Prime Minister Boris Johnson rarely lets his ebullient image falter and he was certainly in an upbeat mood in the article he wrote for this newspaper today.
Perhaps he felt there was little to be gained by concentrating on the bad news which including revelations that the UK has plunged into the worst recession in the developed world apart from Spain and the fears that recovery could take many years even though there has been a modest bounce-back in the past month.
Instead, he lavished praise on the people of Northern Ireland for pulling together in fighting to contain Covid-19, even managing to compare it to the late John Hume's lifelong promotion of cross-community co-operation.
He was also keen to promote his own small 'u' unionism by revealing that the Treasury will help fund a programme of events to mark next year's centenary of the establishment of Northern Ireland.
However it must be acknowledged that his government has been generous in its funding of economic support measures in the face of the pandemic which included furloughing around 250,000 workers, supplying nearly five million items of PPE and money to keep Belfast and Londonderry airports open as air travel collapsed.

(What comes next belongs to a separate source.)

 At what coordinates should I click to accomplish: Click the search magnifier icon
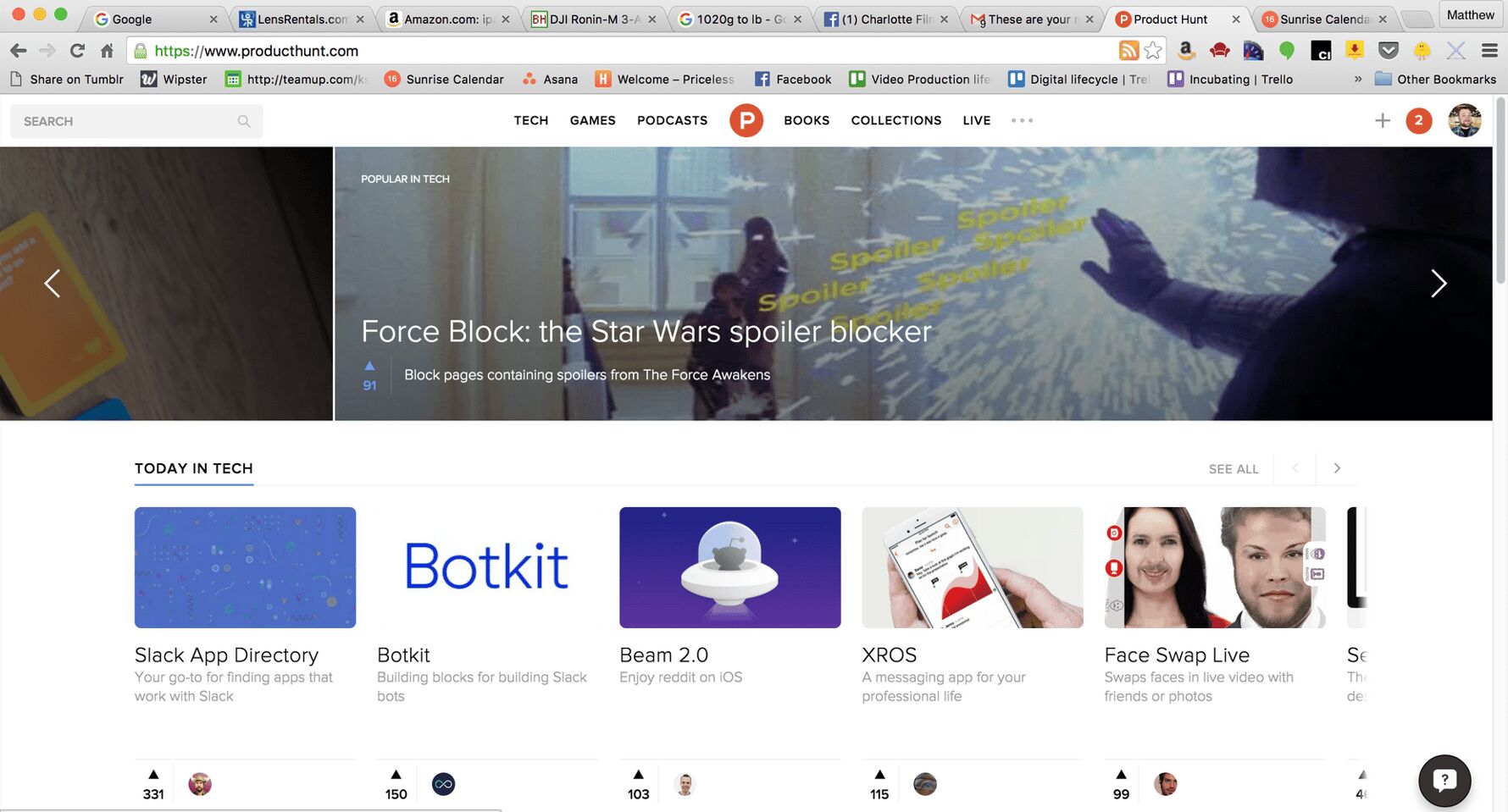(x=244, y=121)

He did not miss the opportunity to say this showed how the UK, acting as one Union, could meet challenges which a single member could not meet alone.
That could well be interpreted as a rebuke to the Scottish nationalists and and republicans in Northern Ireland who see their respective independence campaigns as achievable in the medium term, possibly within a decade
Mr Johnson will today talk about what he calls the "unique freedoms" Northern Ireland will enjoy when the UK finally severs its links with the European Union at the end of this year. He is obviously determined to press ahead with this timetable which makes finding a soft exit deal very difficult to achieve.
His forecast of Brexit opportunities for the province will bring a wry smile to the lips of his many critics here. They will recall his pledge to the DUP of no border in the Irish Sea only to return to London and almost immediately agree to just such a frontier.
Whatever message he likes to deliver the Prime Minister cannot ignore the reality of the economic black hole which faces the UK. This is the worst recession in its history and his own Chancellor yesterday admitted many more people will lose their jobs before the situation begins to improve.
Local economist Dr Esmond Birnie points out that it took NI seven years to recover from the 2008-9 crash and has forecast that recovery this time around could take at least five years - a figure some might regard as optimistic.
Nevertheless we cannot simply wallow in a slough of despair and the important work for the Executive now is to find new ways of regenerating the economy. Our efforts at containing Covid-19 were the best in the UK and that should be used to persuade investors to set up business here. Maximising staycations, smarter and more efficient working practices and putting greater emphasis on vocational training for young people are minimum requirements.
The PM admits the Executive faces serious challenges and will require cohesive government to surmount those problems. Businesses, too, must become more innovative and not depend on government continuing to bail out significant numbers of them. That would only deepen the recession.